Why does this matter? A “going concern” opinion isn’t just about past performance. It’s a forward-looking indictment of whether the company can pay its bills, fund research, or even stay listed. For investors, this is like finding out your favorite restaurant might close its doors next month—despite its delicious menu.

Channel Therapeutics isn’t just a cautionary tale. The company is laser-focused on developing non-opioid pain treatments targeting the NaV1.7 sodium ion-channel, a hot area in chronic pain research. Its lead compounds, CC8464 (for neuropathic pain) and CT2000 (for eye pain), are positioned to tap into a market desperate for alternatives to addictive opioids. The science here is compelling—so compelling that the company’s mission aligns with a $60 billion global pain management market, growing at 5% annually.
But here’s the rub: Even if these drugs are breakthroughs, they’re worthless if the company runs out of cash before they hit the market.
Let’s look at the cold, hard data:
As of October 2024, the stock traded at $0.55 with a $3.2 million market cap—a fraction of its 2021 highs. Institutional investors are fleeing: Funds like AVANTAX and TWO SIGMA slashed holdings, while others made token additions. This isn’t a vote of confidence; it’s a mass exodus from a sinking ship.
NYSE American rules don’t automatically boot companies for a “going concern” warning, but they will demand proof of financial stability. Channel Therapeutics has until mid-2026 to demonstrate it can meet the exchange’s criteria, which include maintaining a minimum stock price and market cap. With its current valuation, that’s a steep climb.

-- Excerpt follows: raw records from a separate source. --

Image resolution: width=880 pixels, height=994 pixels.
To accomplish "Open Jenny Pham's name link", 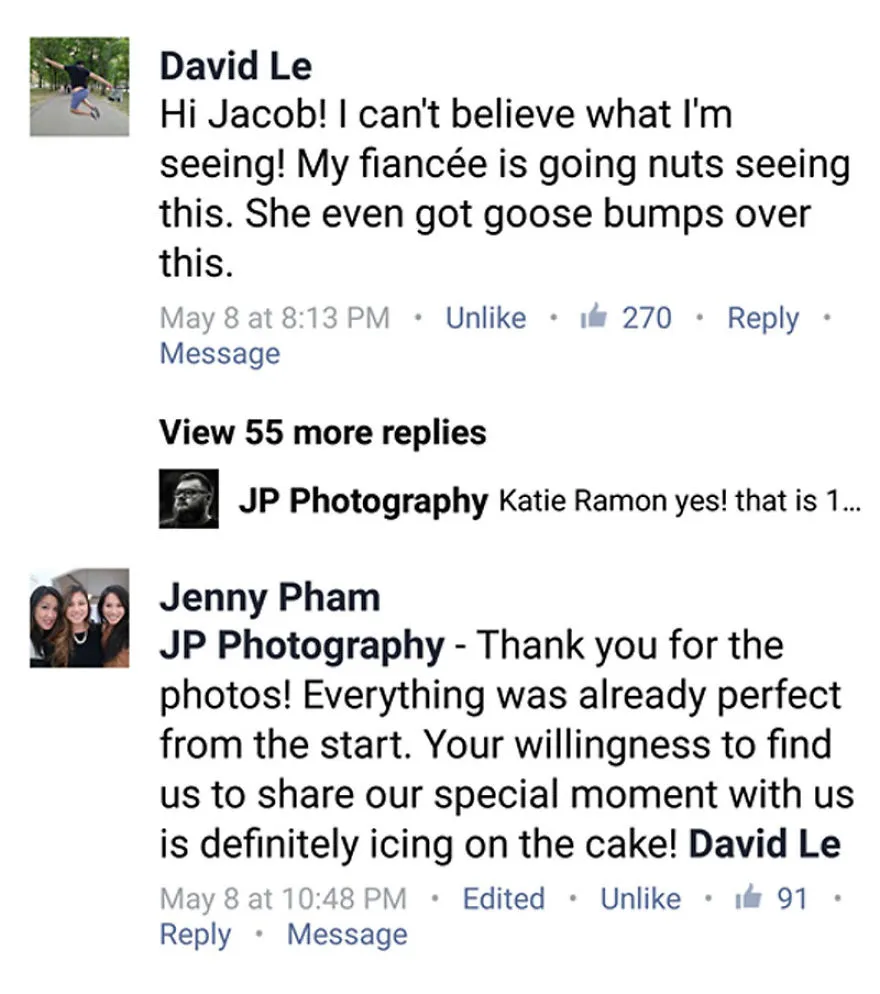I will [x=270, y=598].
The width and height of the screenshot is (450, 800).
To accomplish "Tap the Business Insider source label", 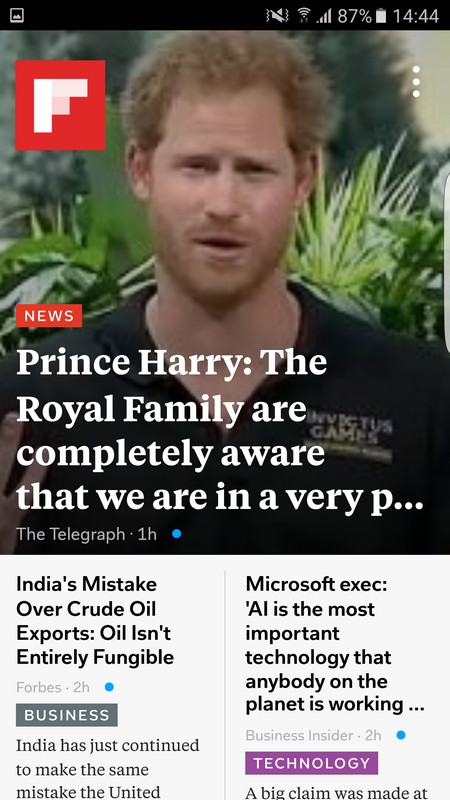I will (299, 735).
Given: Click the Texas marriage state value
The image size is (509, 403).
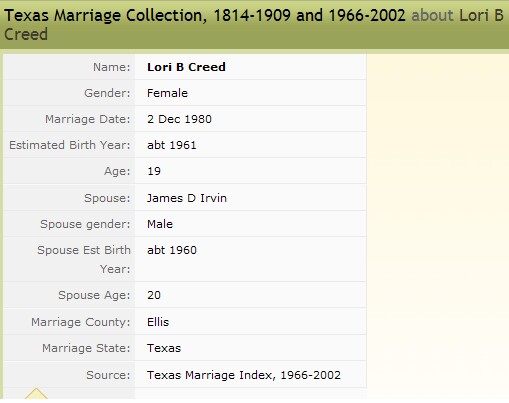Looking at the screenshot, I should [164, 348].
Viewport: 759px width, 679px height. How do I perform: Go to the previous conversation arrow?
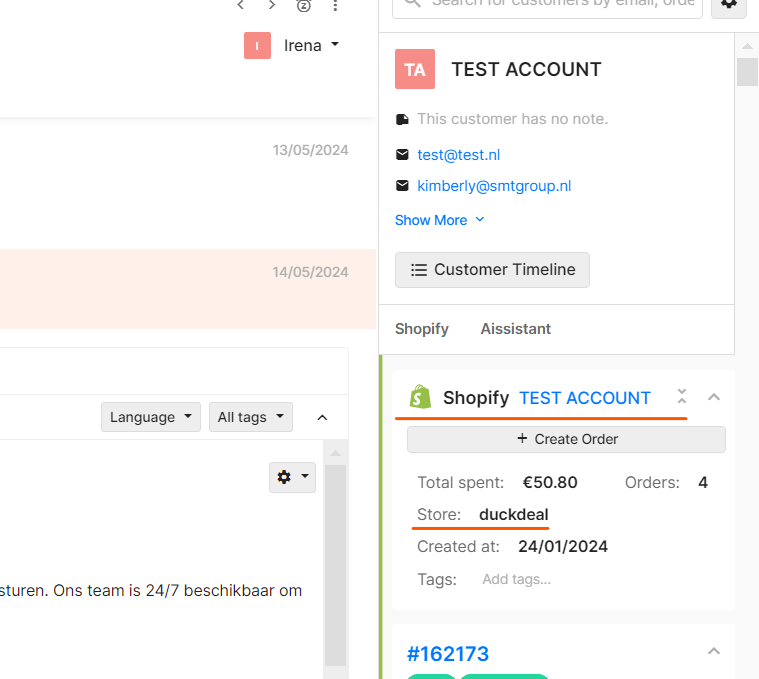pos(240,6)
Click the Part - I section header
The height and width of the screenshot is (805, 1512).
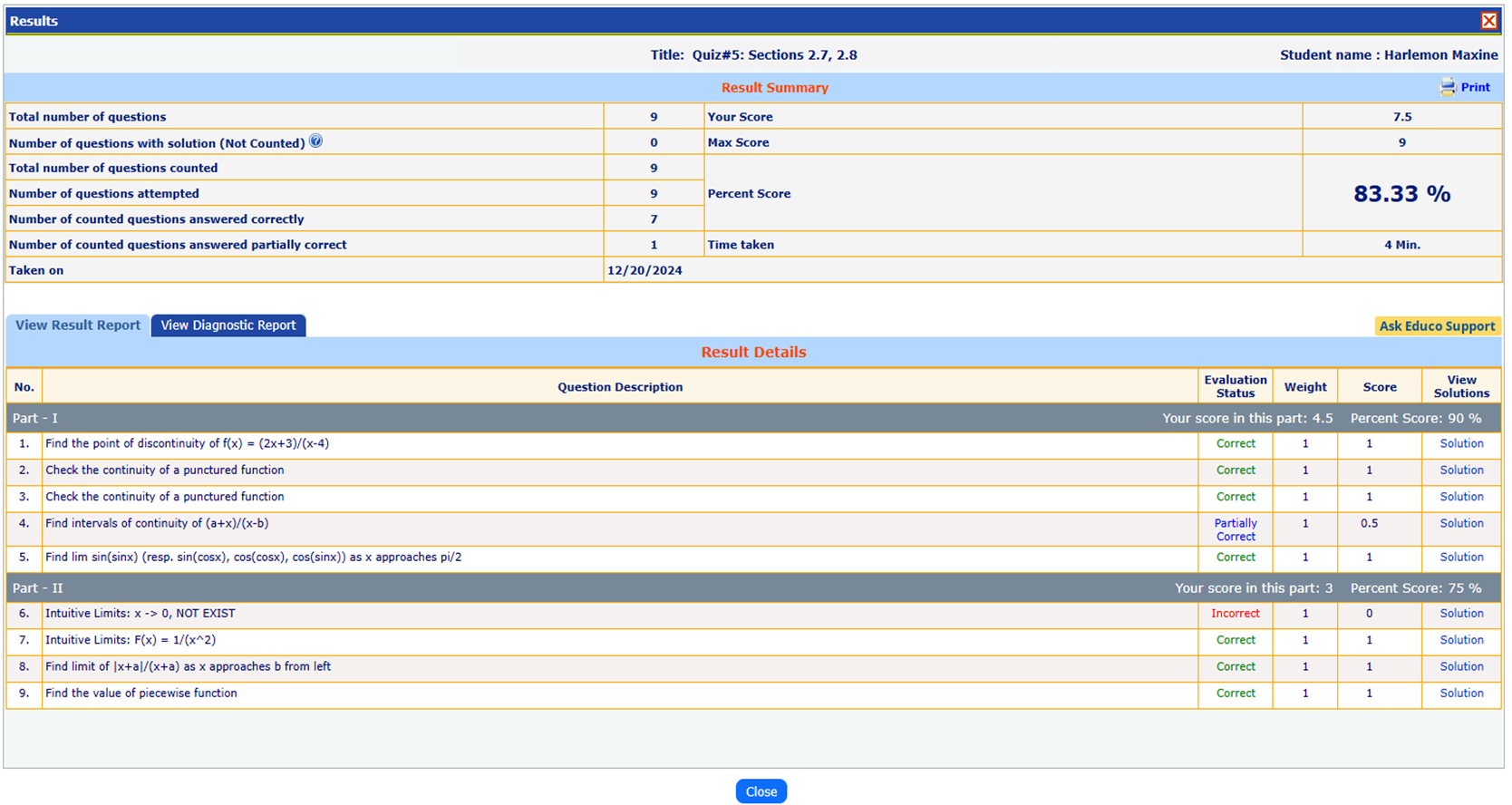pos(35,419)
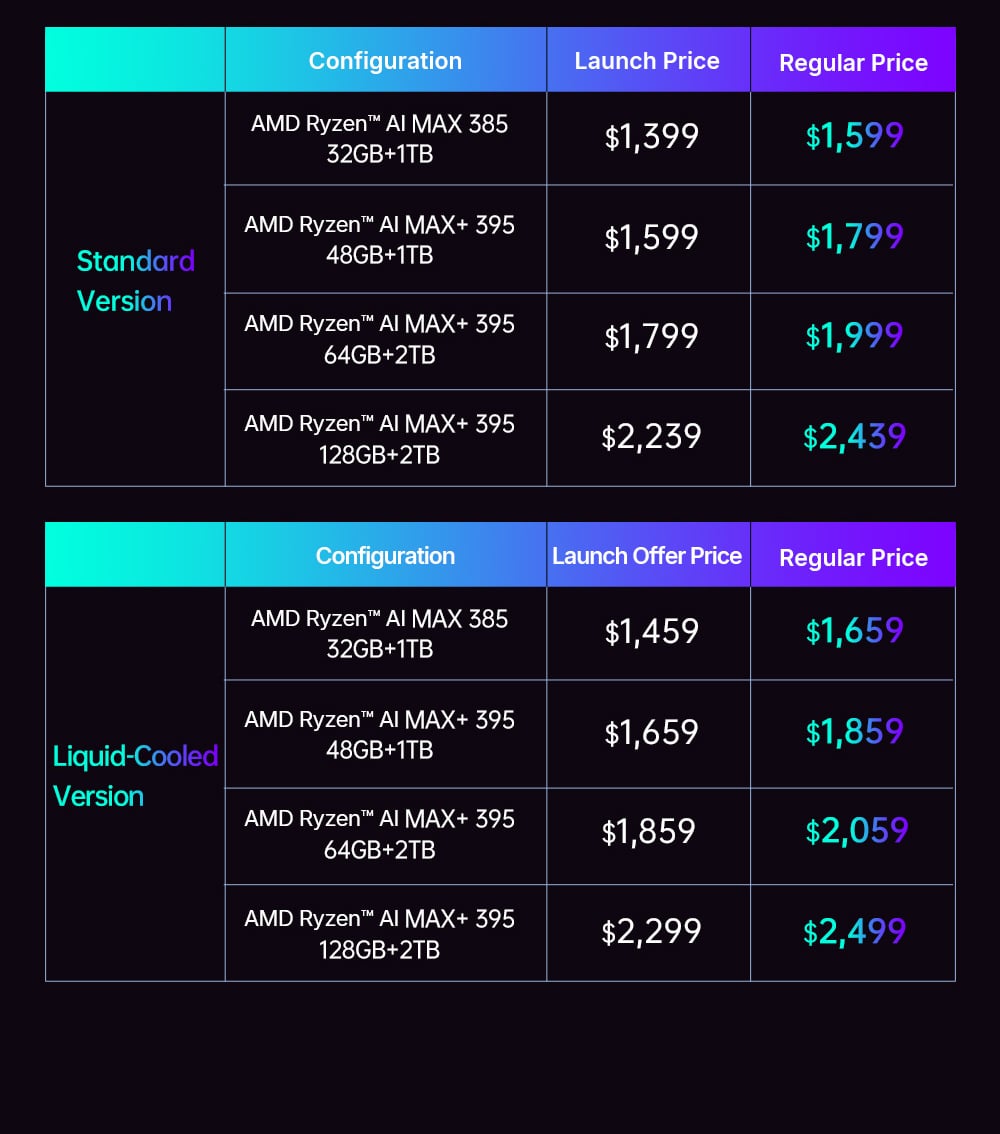Screen dimensions: 1000x1134
Task: Click the $1,399 launch price cell
Action: point(651,136)
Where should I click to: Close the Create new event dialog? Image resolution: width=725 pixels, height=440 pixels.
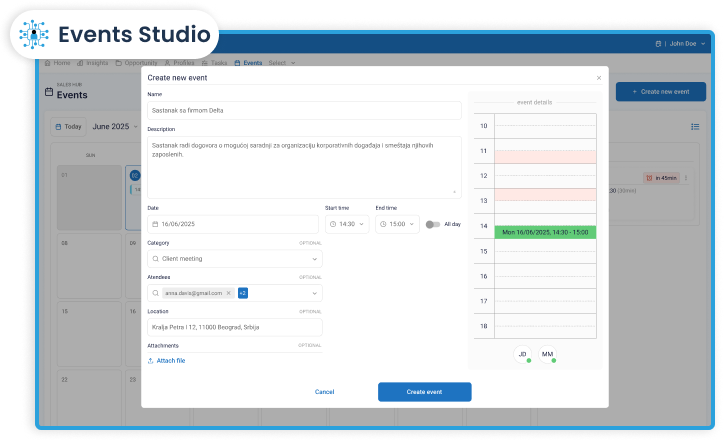pos(599,77)
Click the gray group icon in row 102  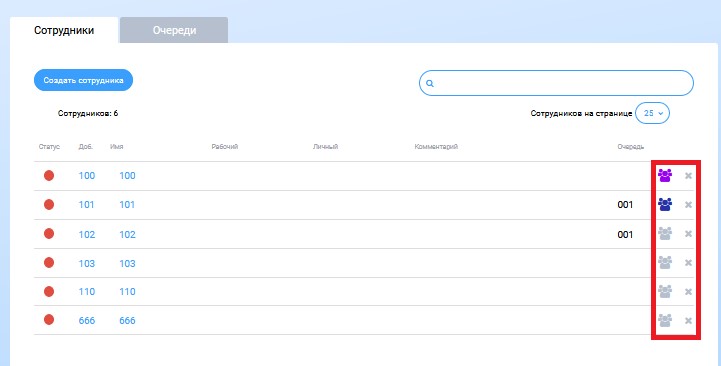665,234
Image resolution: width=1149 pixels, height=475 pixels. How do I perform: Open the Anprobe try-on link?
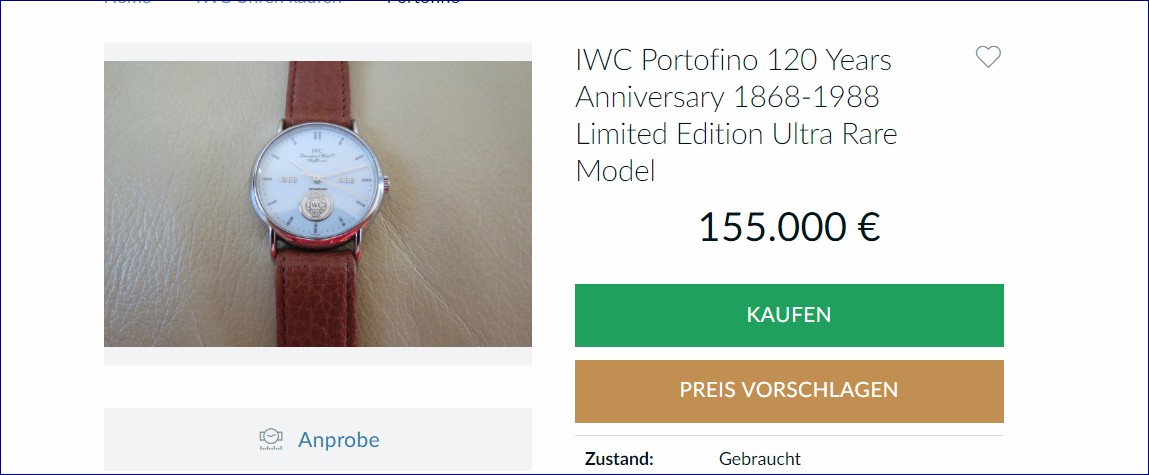pos(339,440)
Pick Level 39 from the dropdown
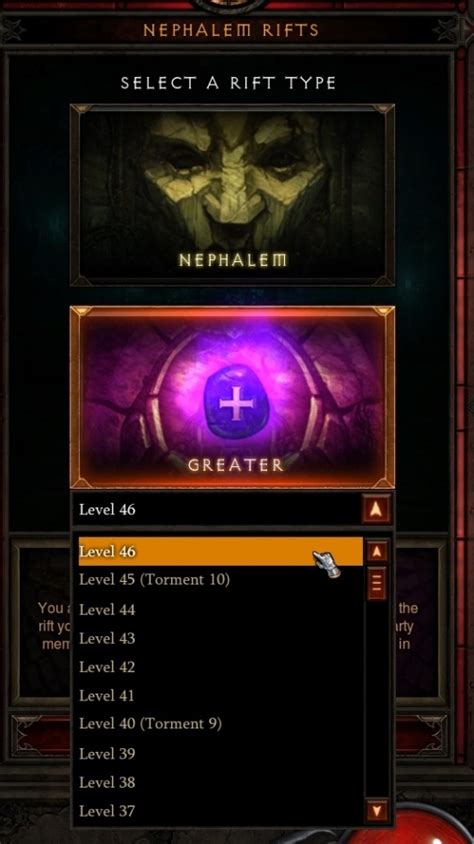 click(x=221, y=753)
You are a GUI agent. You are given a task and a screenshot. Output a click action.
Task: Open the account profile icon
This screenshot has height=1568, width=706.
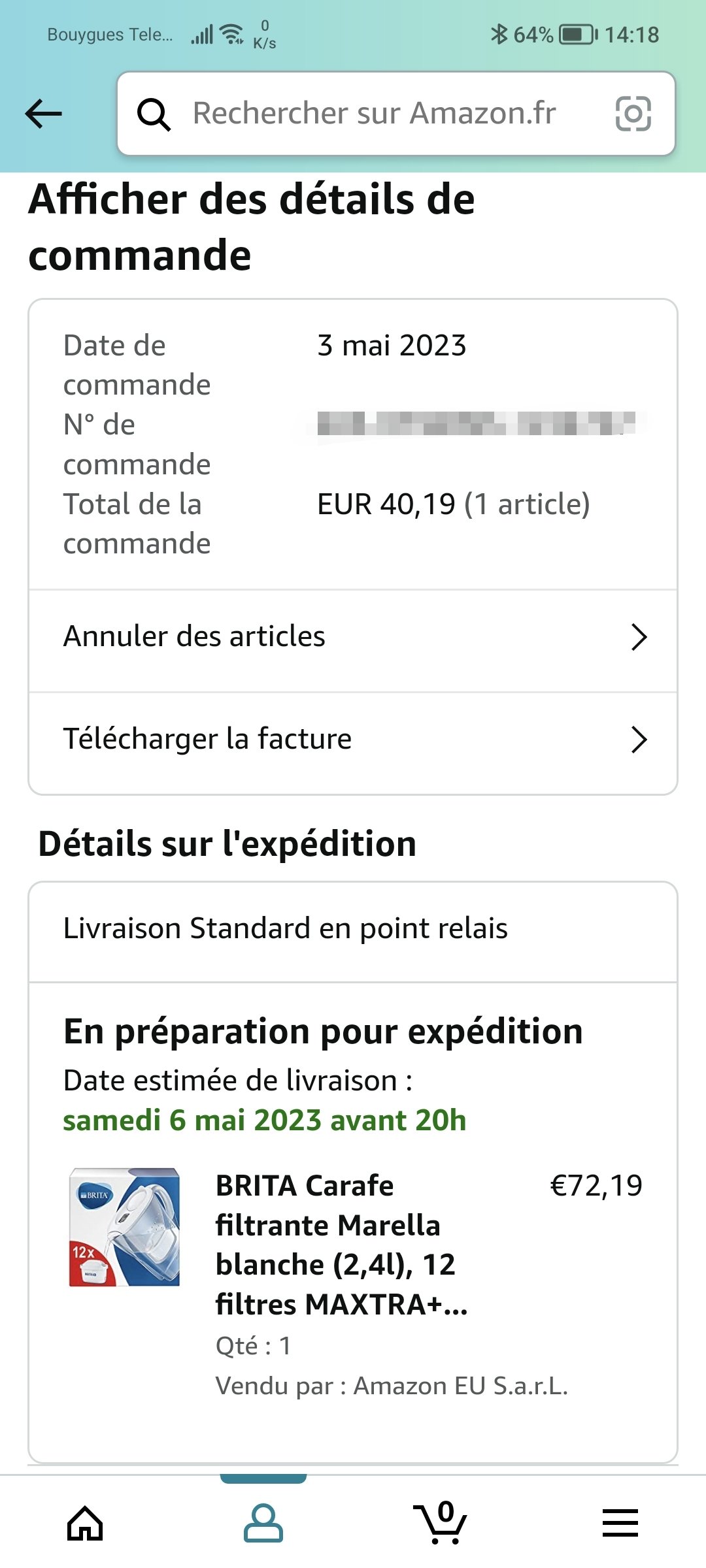[x=263, y=1523]
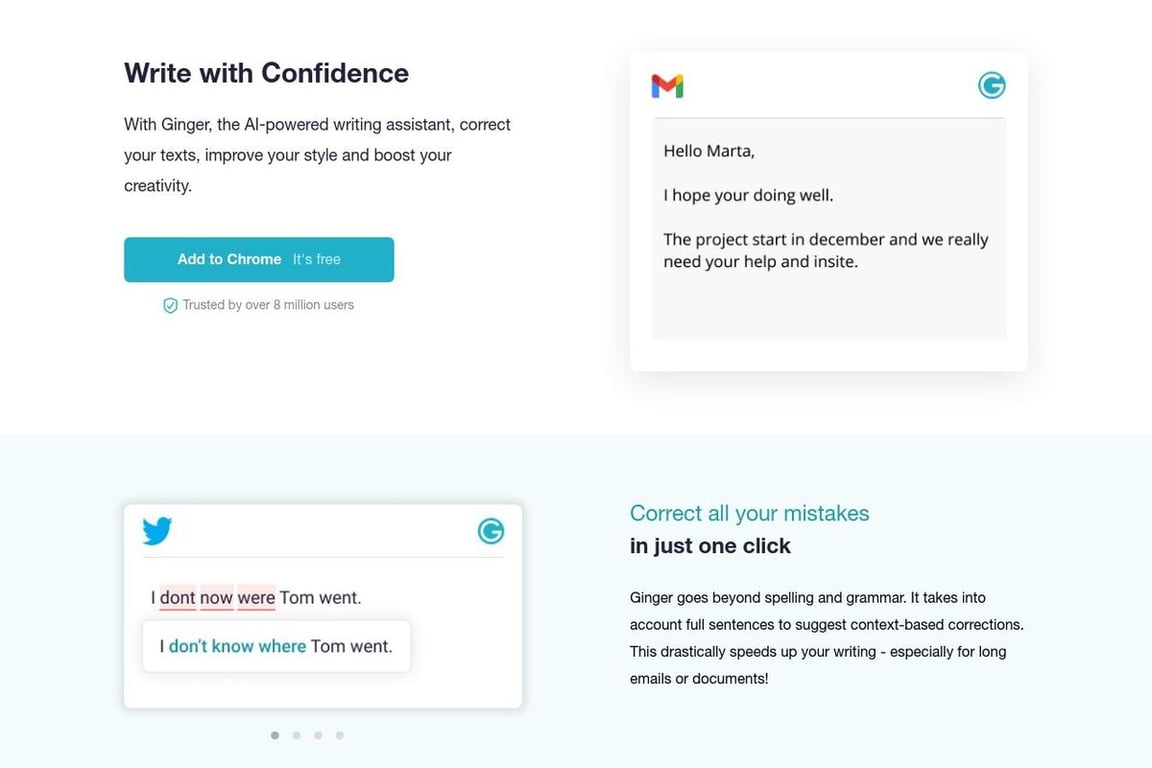Click the misspelled word "insite" in the email
The height and width of the screenshot is (768, 1152).
832,262
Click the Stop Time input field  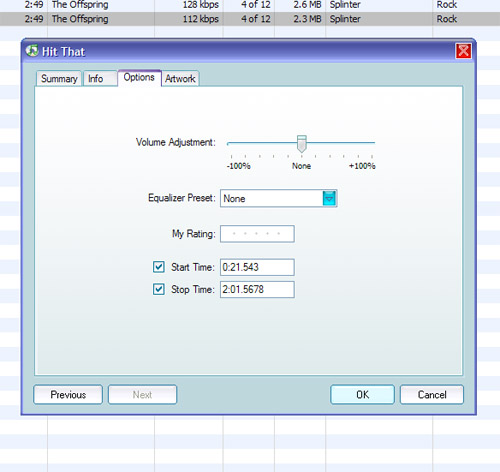click(x=257, y=289)
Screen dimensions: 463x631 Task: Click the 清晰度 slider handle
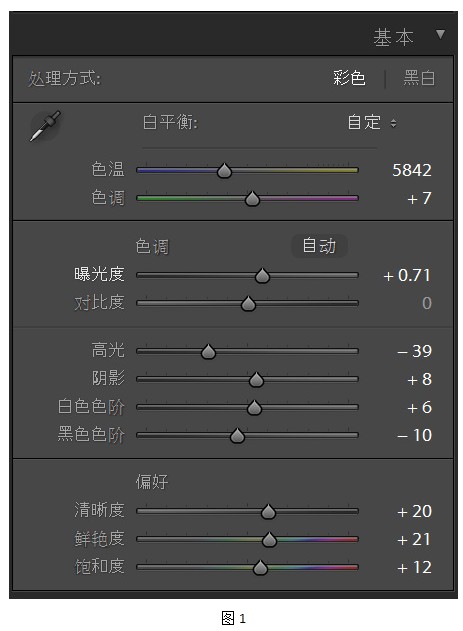[268, 511]
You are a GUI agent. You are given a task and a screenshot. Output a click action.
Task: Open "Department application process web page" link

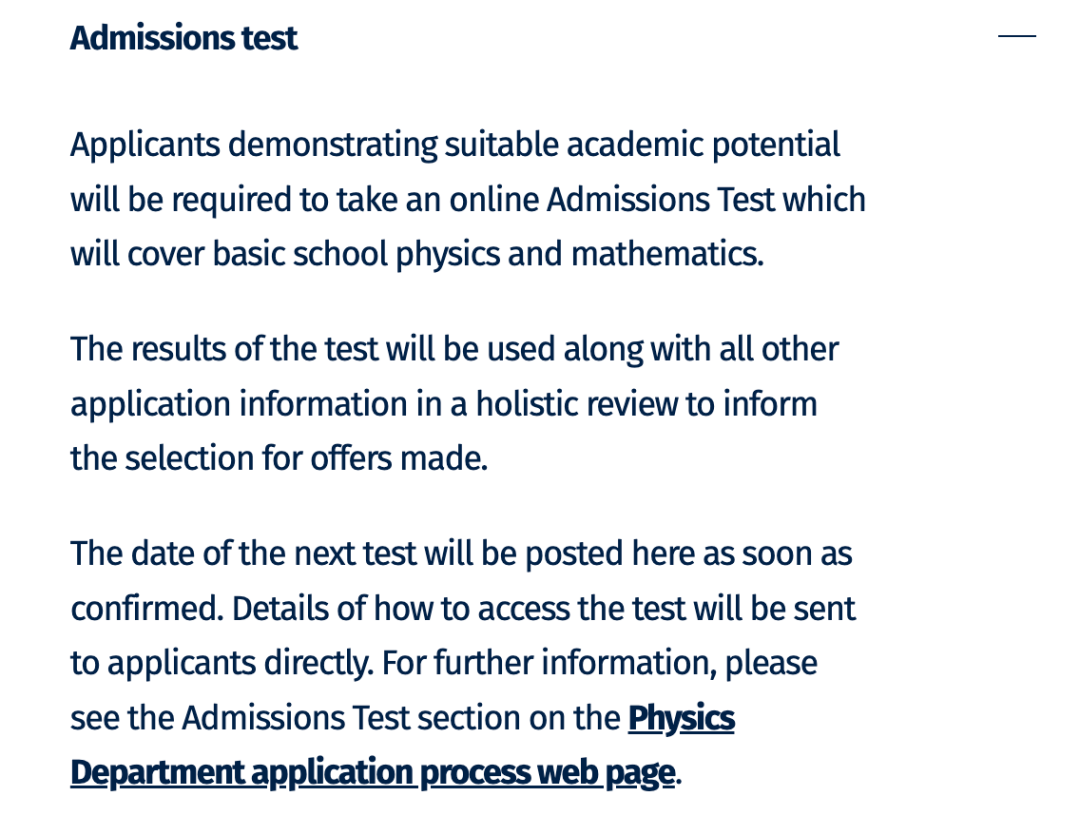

Here’s my take: Channel Therapeutics has a potentially game-changing pipeline, but it’s in a liquidity fight for its life. The stock is a high-risk, high-reward play—like betting on a biotech with a Nobel Prize-worthy idea but no cash to execute it.
Investors should ask themselves:
- Can the company secure financing (equity, partnerships, or grants) to fund its clinical trials?
- Will its lead drugs deliver results that attract a buyout or licensing deal?
- Is the market cap so low that even a small positive catalyst could spark a short squeeze?
Final Verdict:
Channel Therapeutics isn’t dead yet, but it’s on life support. For aggressive investors with a high risk tolerance, this is a “moonshot” opportunity—but one that could crater if the company can’t secure cash. The stock’s valuation is a screaming indicator of investor skepticism. Without a financial turnaround soon, this story ends with a delisting, not a breakthrough.
In short: Only bet what you can afford to lose here. The science is promising, but the survival odds? That’s a coin flip with loaded dice.
Data as of October 2024. Past performance does not guarantee future results. Consult your financial advisor before making investment decisions.